In plant cells vacuoles are full of cell sap and provide turgidity and rigidity to the cell. Many substances of importance in the life of the plant cell are stored in vacuoles. These include amino acids, sugars, various organic acids and some proteins.
In single-celled organisms like Amoeba, the food vacuole contains the food items that the Amoeba has
consumed. In some unicellular organisms, specialised vacuoles also play important roles in expelling excess water and some wastes from the cell. 
Each cell acquires its structure and ability to function because of the organisation of its membrane and organelles in specific ways. The cell  is a basic structural organisation. This helps the cells to perform
functions like respiration, obtaining nutrition, and clearing of waste material, or forming new proteins.
Thus, the cell is the fundamental structural unit of living organisms. It is also the basic functional unit of life.

Cell Division
New cells are formed in organisms in order to grow, to replace old, dead and injured cells, and to form gametes required for reproduction. 
The process by which new cells are made is called cell division. There are two main types of cell division: mitosis and meiosis.
The process of cell division by which most of the cells divide for growth is called mitosis.
It is process in which each cell called mother cell divides to form two identical daughter cells. The daughter cells have the same number of chromosomes as mother cell. It helps in growth and repair of tissues in organisms. 

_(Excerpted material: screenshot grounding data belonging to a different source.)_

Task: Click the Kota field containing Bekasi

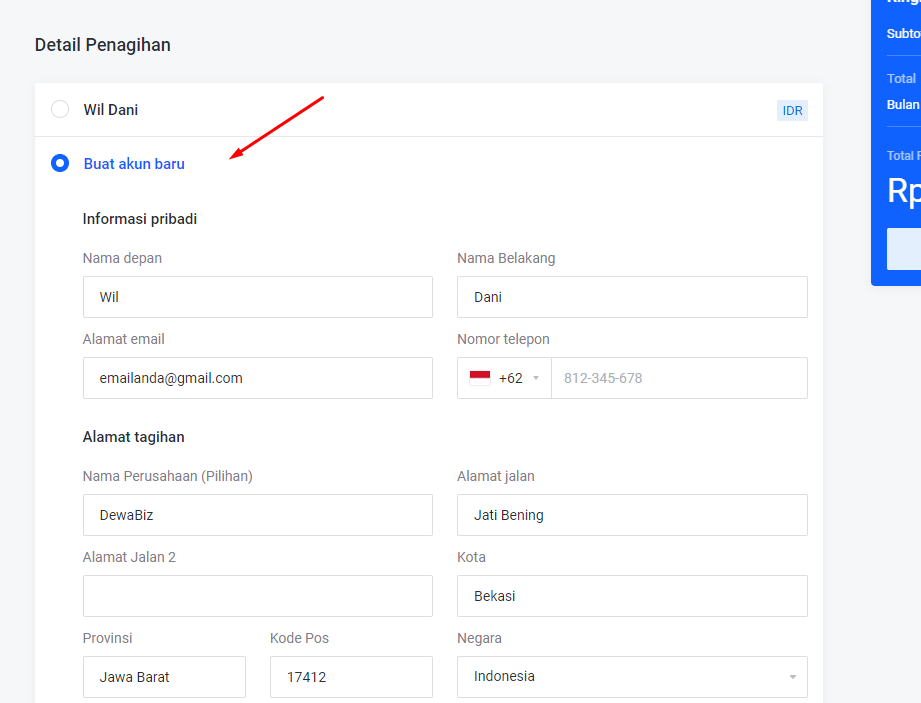Action: pos(632,596)
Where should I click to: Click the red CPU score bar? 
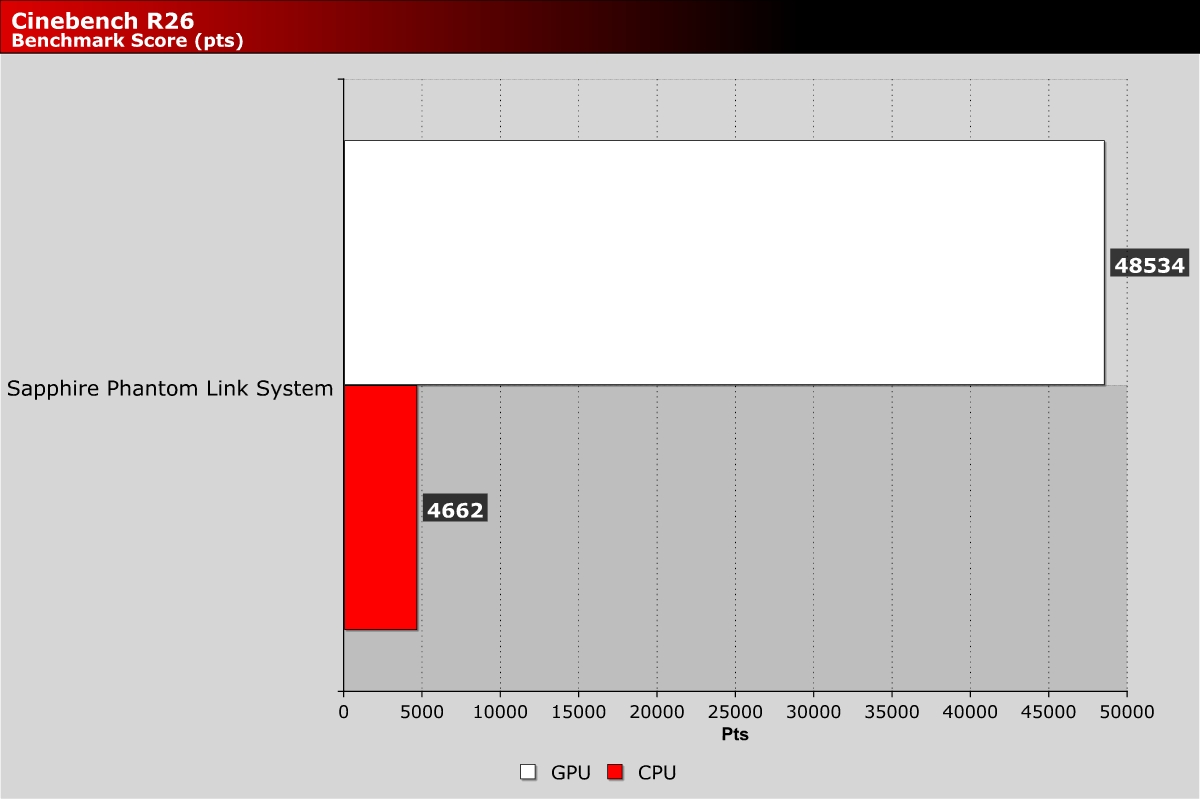pos(380,507)
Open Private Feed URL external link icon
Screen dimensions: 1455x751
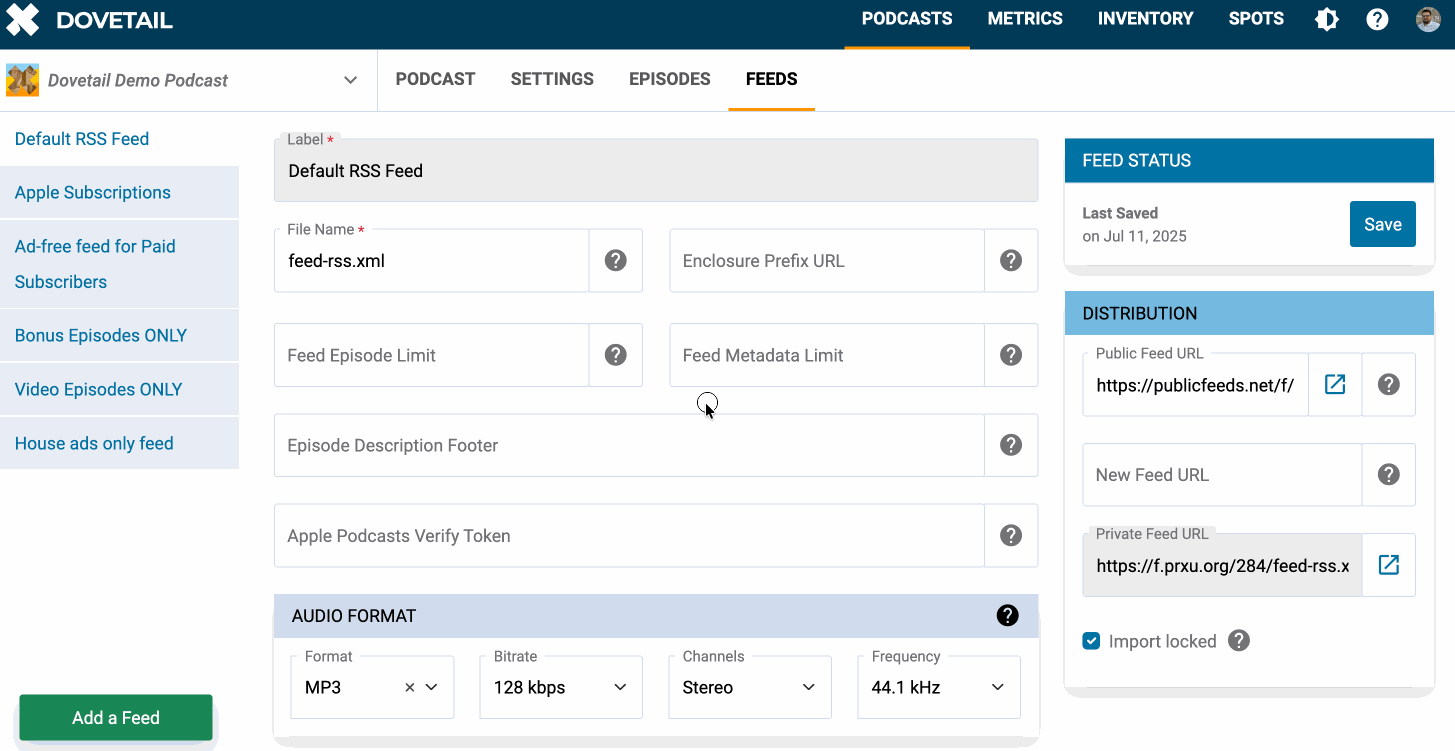[1388, 565]
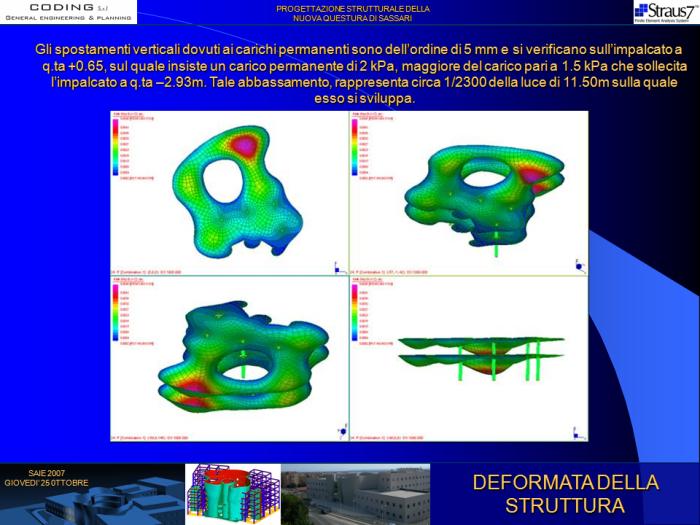Click the 'PROGETTAZIONE STRUTTURALE DELLA' header text
This screenshot has width=700, height=525.
tap(353, 8)
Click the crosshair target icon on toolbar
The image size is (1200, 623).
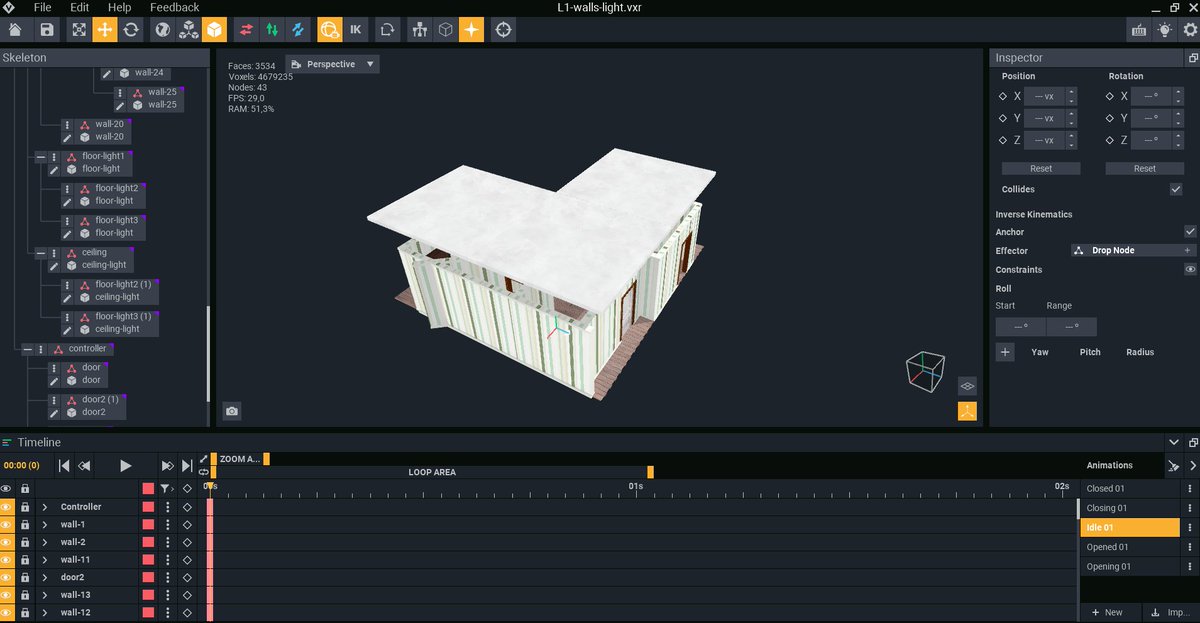(x=503, y=30)
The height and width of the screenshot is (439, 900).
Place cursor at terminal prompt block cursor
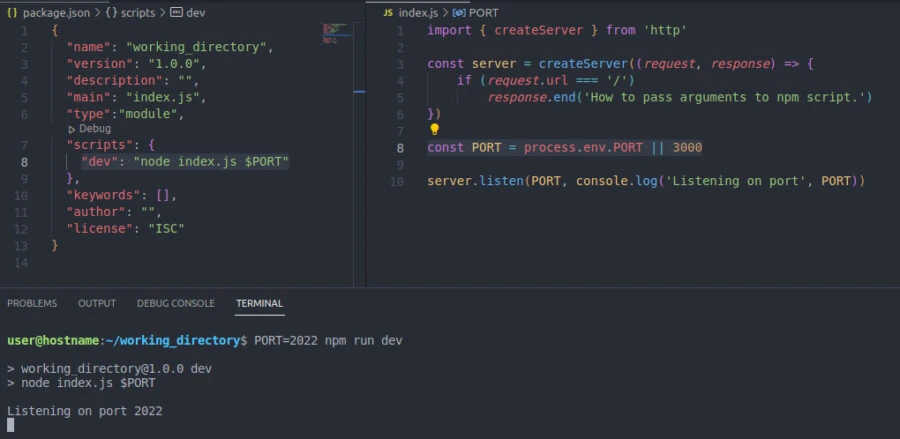click(x=11, y=425)
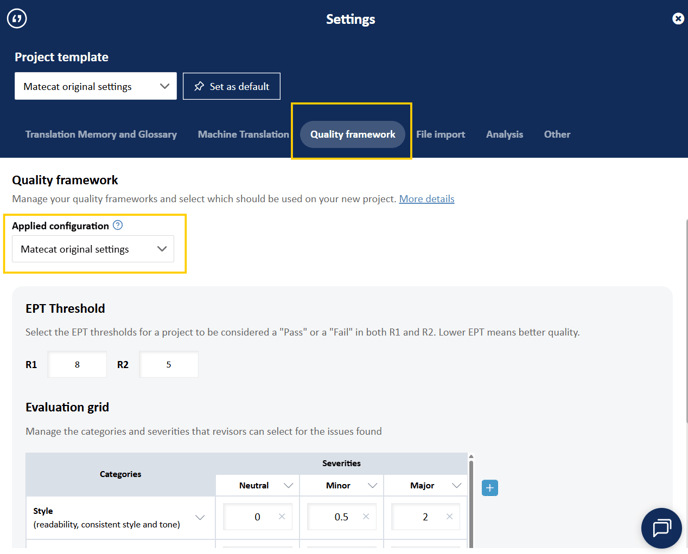The width and height of the screenshot is (688, 554).
Task: Click the blue plus add severity button
Action: tap(489, 487)
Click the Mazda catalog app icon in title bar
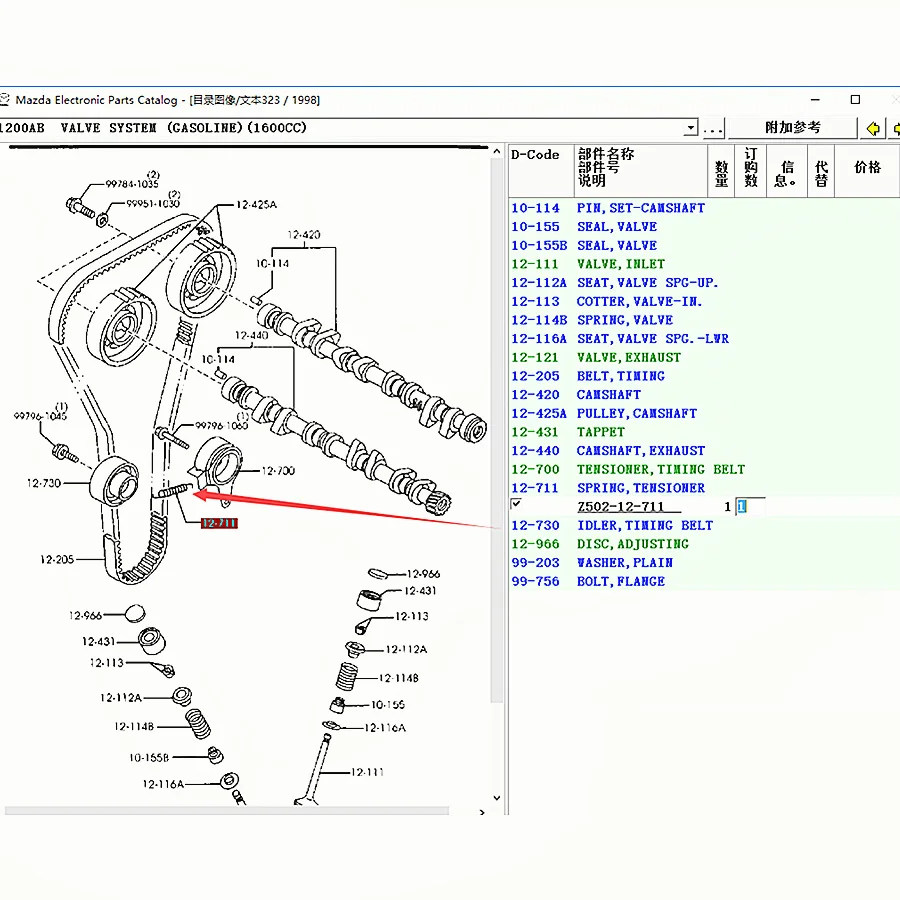The image size is (900, 900). click(x=5, y=100)
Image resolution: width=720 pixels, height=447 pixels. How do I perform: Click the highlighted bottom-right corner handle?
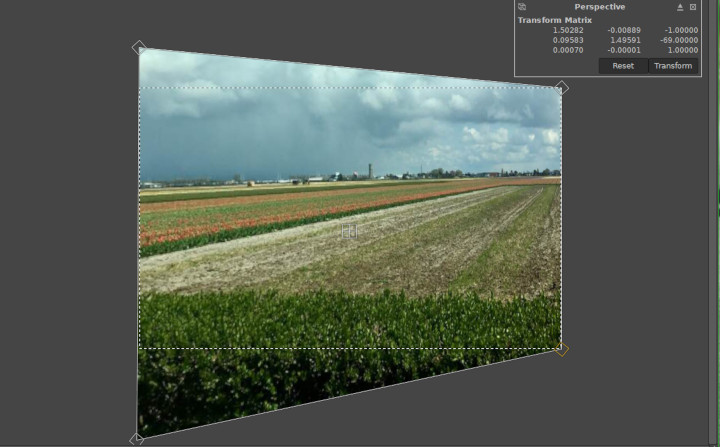click(562, 349)
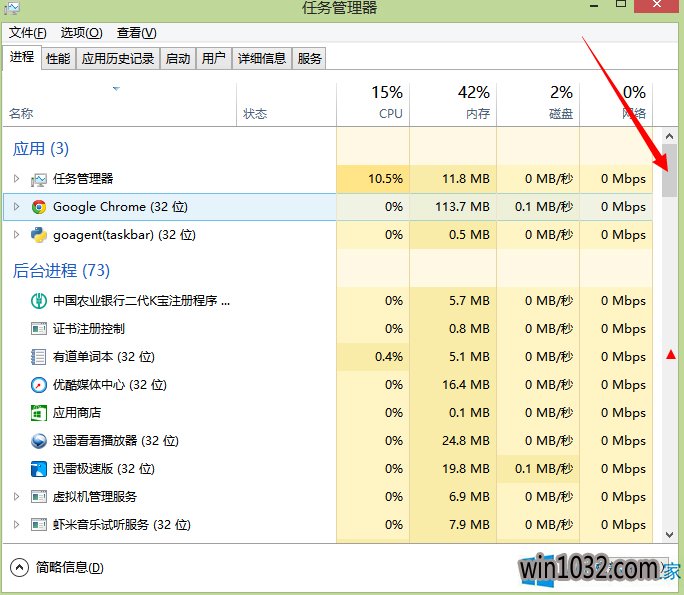Expand the 虚拟机管理服务 entry
Viewport: 684px width, 595px height.
tap(16, 497)
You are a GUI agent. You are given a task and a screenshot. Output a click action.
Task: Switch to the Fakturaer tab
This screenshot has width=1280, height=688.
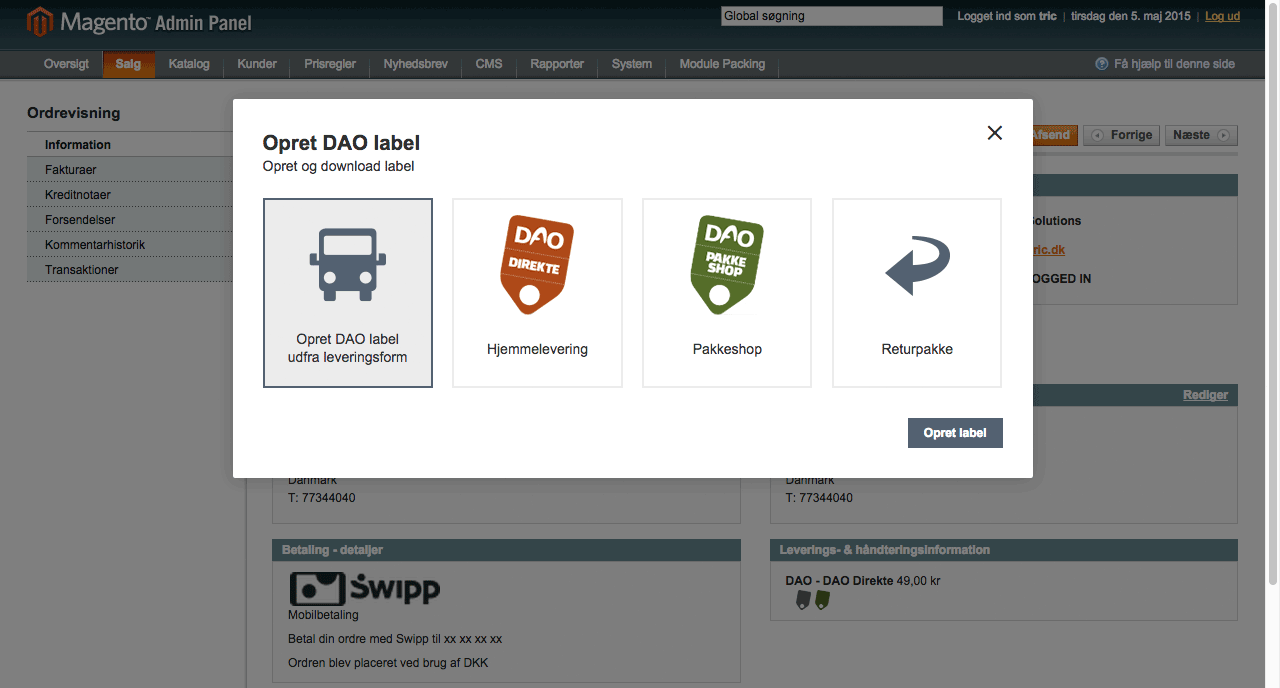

Specific cells of reproductive organs or tissues in animals and plants divide to form gametes, which after fertilisation give rise to offspring. They divide by a different process called meiosis which involves two consecutive divisions. When a cell divides by meiosis it produces four new cells instead of just two . The new cells only have half the number of chromosomes than that of the mother cells.